PAGE EXCERPT

══════════════════════════════

This is the fastest algorithm to rotate arbitrary number of bits I could come up with (I rotate array of 8 bytes, you can easily transform it to shifting 16 instead):
Use EEPROM to create a masking table for your shifts. Mask is just increasing amounts of 1s from the right:
final static byte[] ROTL_MASK = {
(byte) 0x00, //shift 0: 00000000 //this one is never used, we don't do shift 0.
(byte) 0x01, //shift 1: 00000001
(byte) 0x03, //shift 2: 00000011
(byte) 0x07, //shift 3: 00000111
(byte) 0x0F, //shift 4: 00001111
(byte) 0x1F, //shift 5: 00011111
(byte) 0x3F, //shift 6: 00111111
(byte) 0x7F //shift 7: 01111111
};
Then you first use Util.arrayCopyNonAtomic
for quick swap of bytes if shift is larger than 8:
final static byte BITS = 8;
//swap whole bytes:
Util.arrayCopyNonAtomic(in, (short) (shift/BITS), out, (short) 0, (short) (8-(shift/BITS)));
Util.arrayCopyNonAtomic(in, (short) 0, out, (short) (8-(shift/BITS)), (short) (shift/BITS));
shift %= BITS; //now we need to shift only up to 8 remaining bits
if (shift > 0) {
//apply masks
byte mask = ROTL_MASK[shift];
byte comp = (byte) (8 - shift);
//rotate using masks
out[8] = in[0]; // out[8] is any auxiliary variable, careful with bounds!

══════════════════════════════

EXTRACTED ENTRIES
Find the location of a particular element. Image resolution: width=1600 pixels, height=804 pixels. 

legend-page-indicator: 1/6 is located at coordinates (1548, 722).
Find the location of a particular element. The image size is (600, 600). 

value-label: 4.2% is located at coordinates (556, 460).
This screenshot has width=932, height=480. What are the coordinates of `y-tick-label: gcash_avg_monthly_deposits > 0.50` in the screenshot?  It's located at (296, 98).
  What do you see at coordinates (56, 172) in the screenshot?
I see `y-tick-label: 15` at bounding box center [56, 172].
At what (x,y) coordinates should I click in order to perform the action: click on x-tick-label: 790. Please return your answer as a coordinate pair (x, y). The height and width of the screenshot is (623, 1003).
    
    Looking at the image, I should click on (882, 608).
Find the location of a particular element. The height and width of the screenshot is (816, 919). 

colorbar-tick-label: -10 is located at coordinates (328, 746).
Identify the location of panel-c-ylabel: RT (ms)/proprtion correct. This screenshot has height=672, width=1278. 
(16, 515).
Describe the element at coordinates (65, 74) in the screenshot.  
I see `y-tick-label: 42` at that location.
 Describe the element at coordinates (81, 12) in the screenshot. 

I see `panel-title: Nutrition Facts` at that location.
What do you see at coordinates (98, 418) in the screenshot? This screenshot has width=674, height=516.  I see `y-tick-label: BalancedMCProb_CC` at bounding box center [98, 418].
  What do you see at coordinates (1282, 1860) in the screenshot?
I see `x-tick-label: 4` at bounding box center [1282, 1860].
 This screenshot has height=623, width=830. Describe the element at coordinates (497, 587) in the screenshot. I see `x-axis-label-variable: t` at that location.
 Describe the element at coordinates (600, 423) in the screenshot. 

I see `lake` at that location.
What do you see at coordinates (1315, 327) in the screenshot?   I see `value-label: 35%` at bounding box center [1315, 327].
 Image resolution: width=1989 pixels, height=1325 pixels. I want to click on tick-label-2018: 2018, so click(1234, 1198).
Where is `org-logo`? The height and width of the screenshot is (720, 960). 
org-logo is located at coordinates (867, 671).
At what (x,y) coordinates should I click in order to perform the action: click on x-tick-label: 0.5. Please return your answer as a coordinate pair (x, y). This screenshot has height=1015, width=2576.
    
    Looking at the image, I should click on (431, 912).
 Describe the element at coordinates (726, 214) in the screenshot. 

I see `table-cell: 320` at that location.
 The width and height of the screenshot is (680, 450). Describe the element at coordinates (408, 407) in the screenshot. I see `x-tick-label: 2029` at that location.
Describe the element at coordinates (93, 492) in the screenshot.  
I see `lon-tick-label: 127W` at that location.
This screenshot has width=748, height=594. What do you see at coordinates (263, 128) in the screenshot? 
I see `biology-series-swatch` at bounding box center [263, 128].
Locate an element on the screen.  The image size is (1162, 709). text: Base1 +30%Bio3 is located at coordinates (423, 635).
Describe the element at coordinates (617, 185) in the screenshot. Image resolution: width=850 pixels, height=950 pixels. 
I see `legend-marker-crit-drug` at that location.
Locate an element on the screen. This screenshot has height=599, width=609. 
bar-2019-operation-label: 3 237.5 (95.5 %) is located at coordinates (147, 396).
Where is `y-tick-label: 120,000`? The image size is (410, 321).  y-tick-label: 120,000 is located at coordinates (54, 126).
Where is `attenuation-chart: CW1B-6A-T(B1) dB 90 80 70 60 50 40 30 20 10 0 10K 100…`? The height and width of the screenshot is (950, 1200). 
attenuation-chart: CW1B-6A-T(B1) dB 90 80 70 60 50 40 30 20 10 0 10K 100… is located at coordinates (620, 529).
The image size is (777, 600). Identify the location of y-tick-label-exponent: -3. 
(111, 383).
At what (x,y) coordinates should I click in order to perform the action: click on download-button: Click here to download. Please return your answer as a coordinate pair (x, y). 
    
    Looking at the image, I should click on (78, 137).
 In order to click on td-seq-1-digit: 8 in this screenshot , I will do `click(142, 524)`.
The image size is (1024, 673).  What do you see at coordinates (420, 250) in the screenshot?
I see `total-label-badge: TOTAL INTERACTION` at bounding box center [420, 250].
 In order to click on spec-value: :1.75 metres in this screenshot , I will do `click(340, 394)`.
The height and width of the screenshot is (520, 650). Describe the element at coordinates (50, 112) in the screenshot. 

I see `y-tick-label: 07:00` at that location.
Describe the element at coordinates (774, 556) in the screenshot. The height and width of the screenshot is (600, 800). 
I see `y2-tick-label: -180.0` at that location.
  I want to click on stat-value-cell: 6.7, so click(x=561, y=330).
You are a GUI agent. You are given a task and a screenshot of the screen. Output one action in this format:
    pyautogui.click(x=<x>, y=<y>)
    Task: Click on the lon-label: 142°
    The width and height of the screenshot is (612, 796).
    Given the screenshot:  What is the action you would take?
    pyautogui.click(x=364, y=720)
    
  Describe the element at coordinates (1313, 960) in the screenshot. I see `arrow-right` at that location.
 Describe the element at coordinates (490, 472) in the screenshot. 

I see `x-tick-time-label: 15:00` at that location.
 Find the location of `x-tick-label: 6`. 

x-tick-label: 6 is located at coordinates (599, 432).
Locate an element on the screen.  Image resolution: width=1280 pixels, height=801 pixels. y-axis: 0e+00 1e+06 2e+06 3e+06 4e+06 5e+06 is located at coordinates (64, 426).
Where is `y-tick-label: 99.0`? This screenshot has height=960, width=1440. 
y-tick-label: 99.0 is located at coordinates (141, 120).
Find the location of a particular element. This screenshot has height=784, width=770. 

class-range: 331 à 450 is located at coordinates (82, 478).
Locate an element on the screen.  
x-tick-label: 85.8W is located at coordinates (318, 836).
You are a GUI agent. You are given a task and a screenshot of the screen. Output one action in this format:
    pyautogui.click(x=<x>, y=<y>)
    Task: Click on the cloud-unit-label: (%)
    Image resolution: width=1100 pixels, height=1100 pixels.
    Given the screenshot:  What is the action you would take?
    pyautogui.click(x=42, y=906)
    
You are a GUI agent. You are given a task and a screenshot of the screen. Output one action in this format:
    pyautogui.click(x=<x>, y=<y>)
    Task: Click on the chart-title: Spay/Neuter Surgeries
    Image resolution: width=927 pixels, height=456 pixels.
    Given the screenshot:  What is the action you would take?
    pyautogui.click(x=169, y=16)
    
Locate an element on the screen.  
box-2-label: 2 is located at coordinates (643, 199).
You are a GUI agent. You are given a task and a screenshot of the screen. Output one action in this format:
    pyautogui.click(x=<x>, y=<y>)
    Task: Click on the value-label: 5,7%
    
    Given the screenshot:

══════════════════════════════

EXERCISE TASKS
[1] Shorten the paragraph of the bit-rotation text beginning "Use EEPROM to create" and keep its main facts.
[2] Reproduce the bit-rotation text word for word, from "This is the" to "do shift 0.".
[3] Resume the bit-rotation code from where it stops.

RESULTS FOR THE EXERCISE
[1] Build a table of shift masks in EEPROM, with each mask holding a growing run of 1s from the right.

[2]
This is the fastest algorithm to rotate arbitrary number of bits I could come up with (I rotate array of 8 bytes, you can easily transform it to shifting 16 instead):
Use EEPROM to create a masking table for your shifts. Mask is just increasing amounts of 1s from the right:
final static byte[] ROTL_MASK = {
(byte) 0x00, //shift 0: 00000000 //this one is never used, we don't do shift 0.

[3]
out[0] = (byte)((byte)(in[0] << shift) | (byte)((in[1] >> comp) & mask));
out[1] = (byte)((byte)(in[1] << shift) | (byte)((in[2] >> comp) & mask));
out[2] = (byte)((byte)(in[2] << shift) | (byte)((in[3] >> comp) & mask));
out[3] = (byte)((byte)(in[3] << shift) | (byte)((in[4] >> comp) & mask));
out[4] = (byte)((byte)(in[4] << shift) | (byte)((in[5] >> comp) & mask));
out[5] = (byte)((byte)(in[5] << shift) | (byte)((in[6] >> comp) & mask));
out[6] = (byte)((byte)(in[6] << shift) | (byte)((in[7] >> comp) & mask));
out[7] = (byte)((byte)(in[7] << shift) | (byte)((in[8] >> comp) & mask));
}
You can additionally remove mask
variable and use direct reference to the table instead.
Using this rather than naive implementation of bit-wise rotation proved to be about 450% - 500% faster.